Vesta (Review) Nintendo Switch

Vesta (Review) Nintendo Switch
Review Score:

Vesta by developer Finalboss Games is a 3D Puzzle Platformer that sees the player in the role of Vesta, a young, technical-minded girl who is the only survivor aboard a space vessel that traveled 700,000 parsecs to an unknown location inside the Andromeda Galaxy. Accompanied by a floating, box-like robot named Bot, Vesta must traverse the ship’s many levels, collect energy, solve puzzles and ultimately escape her floating prison. It sounds easier than it actually is.

The game starts with Bot waking Vesta from her cryogenic sleep chamber. After a brief intermission and a short tutorial, the player is sent into the first level where they are introduced to Droid 7; a large, robotic bodyguard who is programmed to battle the ship’s security droids, and solve puzzles that are too difficult for Vesta.

Gameplay involves the player activating platforms and unlocking doors with energy collected from METs (Multifunction Energy Transnobblers). The player can absorb the energy these pillars produce by pressing the A button. The energy collected from these METs can be inserted into other METs to assist with the game’s many puzzles. The player can also siphon energy from malfunctioning service droids that can be found scattered throughout each level. Enemy droids can be killed for energy as well (more on this in a moment).

During the earlier levels, Vesta is limited to collecting one energy source. Due to this limitation, the player has to find the right METs to open a pathway for Droid Unit 7 to walk through. This can involve powering a lift; picking Vesta up with Droid Unit 7 and riding a lift to a suspended platform (and then tossing Vesta over to said platform, so she can power a MET to unlock a door); and then returning Droid Unit 7 to the bottom floor, so he can pass through the opening and meet Vesta on the other side. As the player progresses through the game, they will receive the TurboCharge 3000 Plus charger pack, which gives Vesta the ability to store up to three energy units at a time. This feature really makes the process of solving puzzles much easier.

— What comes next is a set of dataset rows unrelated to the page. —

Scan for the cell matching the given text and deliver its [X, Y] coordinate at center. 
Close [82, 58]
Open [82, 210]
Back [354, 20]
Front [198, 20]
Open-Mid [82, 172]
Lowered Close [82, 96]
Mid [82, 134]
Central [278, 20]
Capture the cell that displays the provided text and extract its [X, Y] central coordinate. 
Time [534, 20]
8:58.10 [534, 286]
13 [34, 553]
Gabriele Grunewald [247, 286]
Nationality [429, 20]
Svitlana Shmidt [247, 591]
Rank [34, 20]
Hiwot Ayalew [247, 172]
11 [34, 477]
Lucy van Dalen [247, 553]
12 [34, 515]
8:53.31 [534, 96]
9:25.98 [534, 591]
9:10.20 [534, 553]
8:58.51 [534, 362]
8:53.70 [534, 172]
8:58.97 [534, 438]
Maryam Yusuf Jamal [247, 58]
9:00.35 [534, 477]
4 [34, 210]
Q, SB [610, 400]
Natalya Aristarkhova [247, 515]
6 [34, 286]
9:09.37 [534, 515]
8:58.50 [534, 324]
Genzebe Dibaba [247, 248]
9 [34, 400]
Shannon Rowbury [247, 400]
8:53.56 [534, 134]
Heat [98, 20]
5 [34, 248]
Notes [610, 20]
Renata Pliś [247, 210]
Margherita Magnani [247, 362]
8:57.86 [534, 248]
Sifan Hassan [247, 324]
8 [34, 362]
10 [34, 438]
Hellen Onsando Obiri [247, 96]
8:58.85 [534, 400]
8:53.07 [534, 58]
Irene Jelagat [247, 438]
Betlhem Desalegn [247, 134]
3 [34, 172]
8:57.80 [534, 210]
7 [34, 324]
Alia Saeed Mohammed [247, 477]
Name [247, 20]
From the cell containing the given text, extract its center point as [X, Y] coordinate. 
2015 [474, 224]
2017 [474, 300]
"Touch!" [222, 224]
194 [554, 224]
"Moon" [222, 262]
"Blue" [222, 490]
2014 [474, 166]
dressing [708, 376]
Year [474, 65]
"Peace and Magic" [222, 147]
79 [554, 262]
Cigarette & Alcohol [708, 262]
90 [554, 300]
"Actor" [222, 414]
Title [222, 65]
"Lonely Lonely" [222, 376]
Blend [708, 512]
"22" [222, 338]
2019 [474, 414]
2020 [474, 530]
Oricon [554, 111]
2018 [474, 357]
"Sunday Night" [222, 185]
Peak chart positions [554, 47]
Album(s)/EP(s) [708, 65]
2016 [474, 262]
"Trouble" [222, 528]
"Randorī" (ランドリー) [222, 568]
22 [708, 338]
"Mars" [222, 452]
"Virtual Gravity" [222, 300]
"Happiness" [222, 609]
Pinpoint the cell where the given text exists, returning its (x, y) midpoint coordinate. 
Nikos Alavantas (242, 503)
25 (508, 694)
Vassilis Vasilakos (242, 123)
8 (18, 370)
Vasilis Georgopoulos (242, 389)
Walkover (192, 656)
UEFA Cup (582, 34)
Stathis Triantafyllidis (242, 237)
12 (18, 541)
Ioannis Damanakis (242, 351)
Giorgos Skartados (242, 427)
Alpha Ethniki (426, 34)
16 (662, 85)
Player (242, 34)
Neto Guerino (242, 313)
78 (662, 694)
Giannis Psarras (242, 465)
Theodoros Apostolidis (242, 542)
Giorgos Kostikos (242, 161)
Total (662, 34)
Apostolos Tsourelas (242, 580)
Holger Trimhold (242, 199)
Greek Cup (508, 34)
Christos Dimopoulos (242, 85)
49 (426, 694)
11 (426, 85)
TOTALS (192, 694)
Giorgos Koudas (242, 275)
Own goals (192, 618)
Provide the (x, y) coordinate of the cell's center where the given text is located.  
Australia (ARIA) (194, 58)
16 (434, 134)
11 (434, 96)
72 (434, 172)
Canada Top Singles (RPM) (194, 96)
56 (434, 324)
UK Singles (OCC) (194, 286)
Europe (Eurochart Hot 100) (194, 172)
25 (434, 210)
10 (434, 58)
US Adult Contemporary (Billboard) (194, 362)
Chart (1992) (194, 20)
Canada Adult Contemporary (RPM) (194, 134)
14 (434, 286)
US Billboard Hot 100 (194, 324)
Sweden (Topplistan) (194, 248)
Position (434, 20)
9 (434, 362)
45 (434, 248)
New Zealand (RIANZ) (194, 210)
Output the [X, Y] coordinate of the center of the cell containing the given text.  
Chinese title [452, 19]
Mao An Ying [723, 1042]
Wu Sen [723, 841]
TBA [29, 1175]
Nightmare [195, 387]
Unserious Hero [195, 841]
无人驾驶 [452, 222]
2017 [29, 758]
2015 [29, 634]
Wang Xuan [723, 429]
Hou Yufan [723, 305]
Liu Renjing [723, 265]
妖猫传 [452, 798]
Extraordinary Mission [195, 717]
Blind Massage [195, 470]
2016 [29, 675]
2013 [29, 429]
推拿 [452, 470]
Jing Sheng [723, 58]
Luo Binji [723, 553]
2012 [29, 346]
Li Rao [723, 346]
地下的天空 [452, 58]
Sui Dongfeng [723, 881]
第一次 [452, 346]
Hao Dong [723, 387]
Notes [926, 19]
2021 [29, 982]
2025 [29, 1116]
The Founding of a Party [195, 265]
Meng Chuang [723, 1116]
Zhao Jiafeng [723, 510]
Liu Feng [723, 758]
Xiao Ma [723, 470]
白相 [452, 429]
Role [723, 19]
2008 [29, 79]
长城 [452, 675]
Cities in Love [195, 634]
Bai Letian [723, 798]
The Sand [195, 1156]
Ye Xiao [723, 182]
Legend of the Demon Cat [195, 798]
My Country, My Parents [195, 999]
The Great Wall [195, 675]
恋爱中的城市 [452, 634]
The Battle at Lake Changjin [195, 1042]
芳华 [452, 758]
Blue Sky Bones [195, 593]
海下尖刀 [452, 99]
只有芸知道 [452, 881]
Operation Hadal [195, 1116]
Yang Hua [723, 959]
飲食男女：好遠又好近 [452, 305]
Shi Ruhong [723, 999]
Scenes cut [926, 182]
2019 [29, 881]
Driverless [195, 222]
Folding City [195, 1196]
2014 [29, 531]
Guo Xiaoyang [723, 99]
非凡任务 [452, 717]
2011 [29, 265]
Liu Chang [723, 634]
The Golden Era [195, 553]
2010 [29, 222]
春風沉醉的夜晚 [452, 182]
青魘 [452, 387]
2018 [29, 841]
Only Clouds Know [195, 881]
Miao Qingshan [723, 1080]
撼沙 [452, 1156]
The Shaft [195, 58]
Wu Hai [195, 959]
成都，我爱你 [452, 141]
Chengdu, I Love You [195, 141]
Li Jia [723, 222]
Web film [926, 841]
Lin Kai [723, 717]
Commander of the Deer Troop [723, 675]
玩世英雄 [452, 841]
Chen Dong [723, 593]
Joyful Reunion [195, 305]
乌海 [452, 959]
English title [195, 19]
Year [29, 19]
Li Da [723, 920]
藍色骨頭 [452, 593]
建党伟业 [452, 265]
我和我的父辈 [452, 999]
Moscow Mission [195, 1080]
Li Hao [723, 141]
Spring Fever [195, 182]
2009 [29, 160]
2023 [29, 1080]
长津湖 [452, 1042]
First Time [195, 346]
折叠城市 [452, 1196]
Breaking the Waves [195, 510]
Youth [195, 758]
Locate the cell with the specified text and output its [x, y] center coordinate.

Combat involves using Droid Unit 7’s rocket launcher to incapacitate the enemy. The only issue is that Droid Unit 7 can only fire in four directions. This means that enemies can easily side-step his projectiles, making it difficult to hit them. When an enemy does get hit by a projectile, they become dazed. When this happens, the player must switch to Vesta and quickly collect the robot’s energy. If the player takes too long, the enemy robot will recover and then retaliate. By herself, Vesta is vulnerable to attacks.

If she gets hit by an enemy, the game will end and start over from the last available checkpoint (which are green panels that are located throughout all the levels). Droid Unit 7 is capable of absorbing more damage, so depending on the scenario – the player can have him carry Vesta to a safer location. Unfortunately, Droid Unit 7 cannot fight while holding Vesta, thus making him an easy target for most enemies. The game expects the player to think ahead before tackling most of the puzzles, especially when enemies are involved.

Vesta for Nintendo Switch does a great job of invoking memories from the bygone era of gaming. This is due to its classic level design and its odd, but satisfying team mechanics between Vesta and Droid Unit 7. The well-polished gameplay – and the quirky intermissions that tie it all together – makes this release a must-have for any Nintendo Switch gamer who enjoys Puzzle Platformers. Developer Finalboss Games deserves a firm pat on the back for a job well done.

Mike Pittaro
Platform: Nintendo Switch
Developer: Finalboss Games
Publisher: Finalboss Games
ESRB: E (Everyone)
Price: $9.99

Vesta Official Website:

Review Score
Beautiful 3D graphics that good good in both portable mode and when the Switch is docked.
Decent sound effects and a good soundtrack round out the experience.
Classic Puzzle Platform gaming that harkens back to the days of the ZX Spectrum and Commodore Amiga.
Developer Finalboss Games deserves a firm pat on the back for a job well done.